I am also concerned about the new model of autonomous financing, another of the commitments of the current president. The irresponsibility of the current Canarian conservative Government, whose first urgent measures have been to reduce taxes for the richest (proposing, in addition, to pay only 50% of the Personal Income Tax in the Canary Islands regardless of the income received), puts us in a bad position at the start of a debate in which fiscal co-responsibility is going to be decisive.
Amnesty
On the other hand, as expected, the amnesty occupied a significant space in the debate, starring its most tense moments. The government program had to be, necessarily, agreed between different forces; and it was logical that the Catalan independentists, key in the vote, introduced this sensitive issue. An amnesty for the people involved in the Procés that was not in the initial intentions of the PSOE nor was it in its electoral program. But, as Sánchez pointed out, he had no choice but to "make virtue of necessity" to get the support that would guarantee his investiture. A measure that will have to overcome legal interpretations and the evaluation of the Constitutional Court. The Government will have to explain very well to society that it is an instrument for understanding and coexistence in Catalonia and in the State. That is what politics is for, to solve messes no matter how difficult and complex they may seem, not to leave problems entrenched and without any way out.
Now a very complex legislature opens, marked by the return of fiscal rules, which will affect budgets, as well as by international war conflicts or the increase in the price of money. And in which the new model of autonomous financing has to be addressed, which requires not easy agreements. As well as facing relevant economic, social and environmental challenges. It is up to a Government supported by a transversal majority, in the ideological and in its territorial vision of the State.
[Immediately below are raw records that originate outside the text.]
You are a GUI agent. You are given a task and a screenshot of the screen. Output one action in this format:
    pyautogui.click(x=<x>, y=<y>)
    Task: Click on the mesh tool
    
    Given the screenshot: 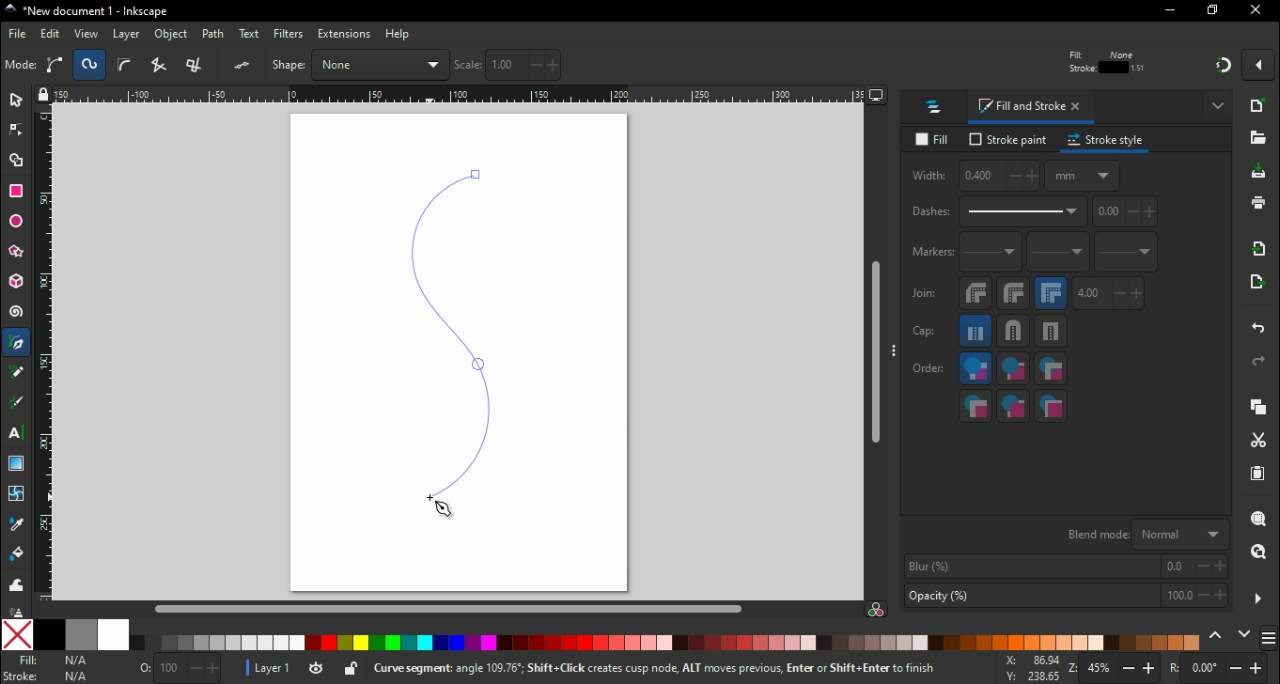 What is the action you would take?
    pyautogui.click(x=14, y=495)
    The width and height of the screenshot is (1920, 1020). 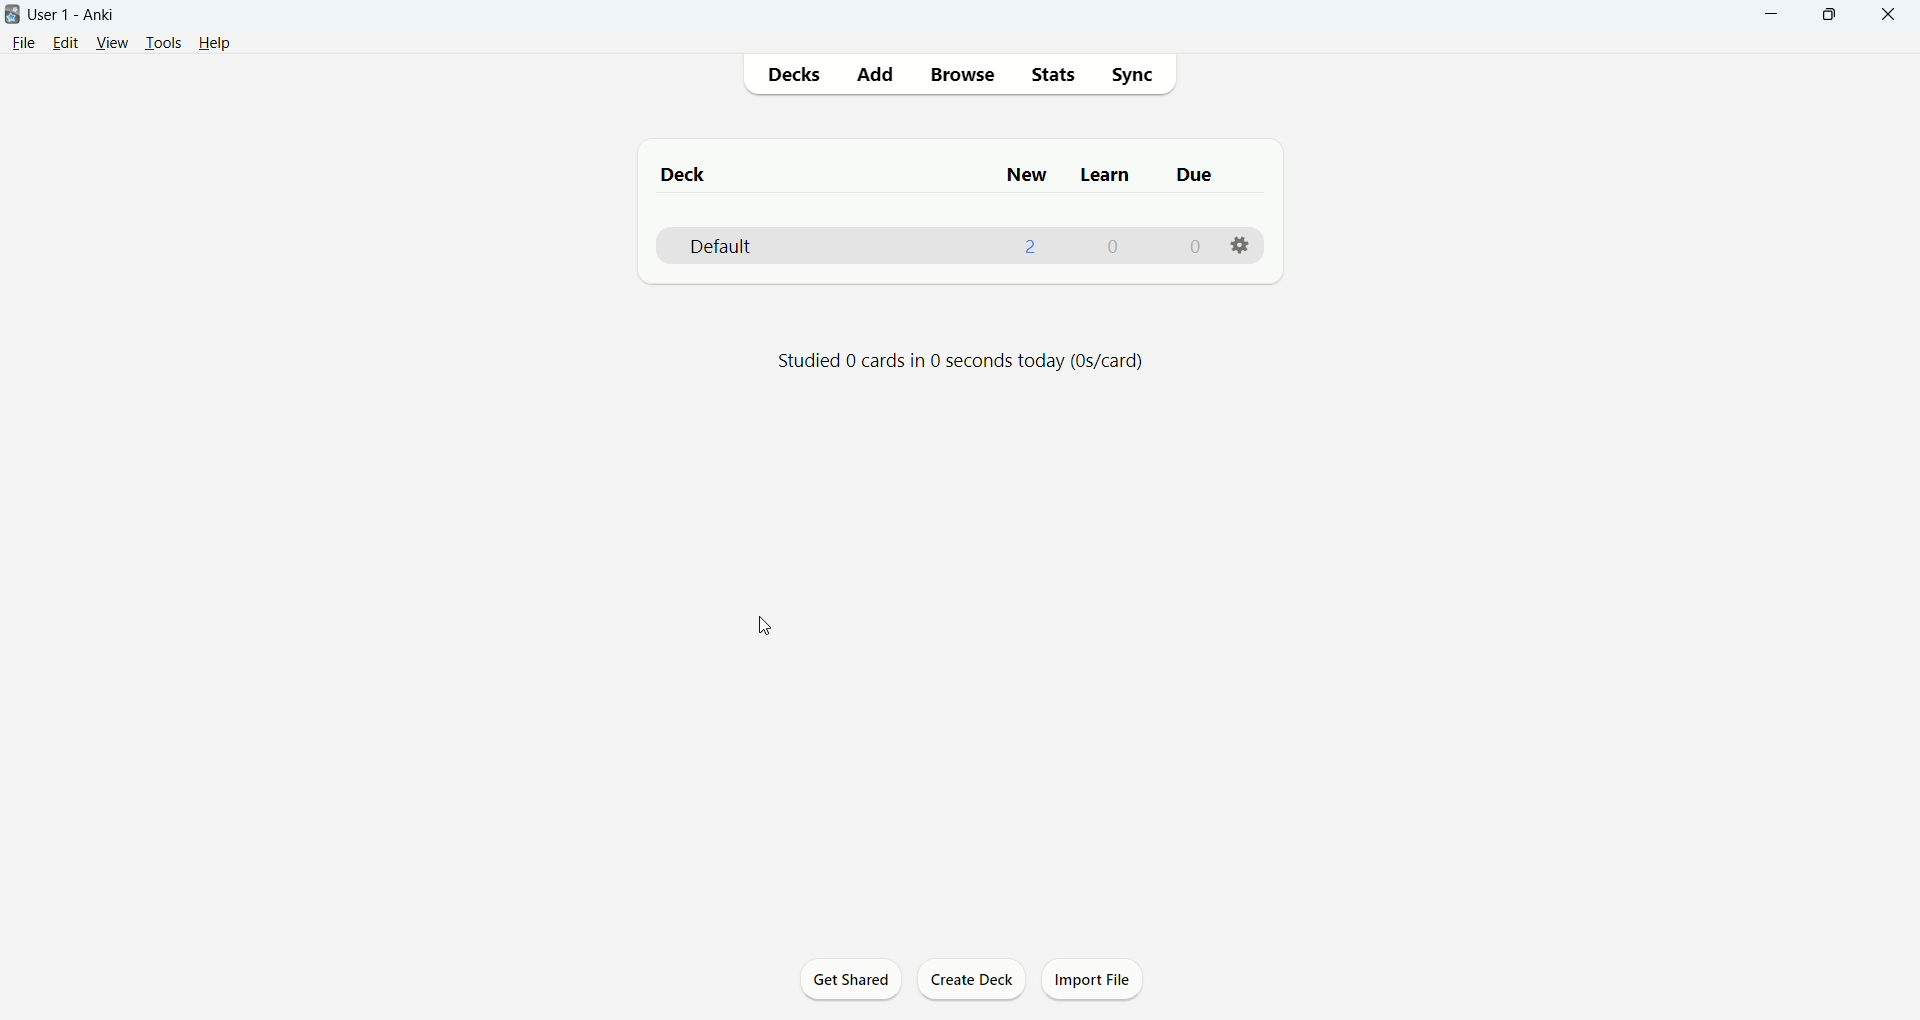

A majority that is obliged to manage its differences well; and that will have in front of it a hard opposition in which, for the moment, the extreme right is setting the pace for a conservative right in which many of its leaders have been assuming its most trumpist and reactionary discourse, more delegitimizing of the institutions and of greater contempt and dehumanization towards political adversaries. It will not be, therefore, easy the political period that has just opened with the re-election of Pedro Sánchez.